**SET TASK:** Convert the listing below into a two-column CSV with the headers instruction and action, one row for each request. Place the request text under instruction and its answer under action, with each value in a single quoted field and any line breaks replaced by spaces.

--- START ---

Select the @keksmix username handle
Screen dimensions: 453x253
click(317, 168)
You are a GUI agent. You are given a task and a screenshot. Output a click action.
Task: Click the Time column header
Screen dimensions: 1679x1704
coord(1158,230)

--- END ---

**EXERCISE OUTPUT:**
instruction,action
"Select the @keksmix username handle Screen dimensions: 453x253","click(317, 168)"
"You are a GUI agent. You are given a task and a screenshot. Output a click action. Task: Click the Time column header Screen dimensions: 1679x1704","coord(1158,230)"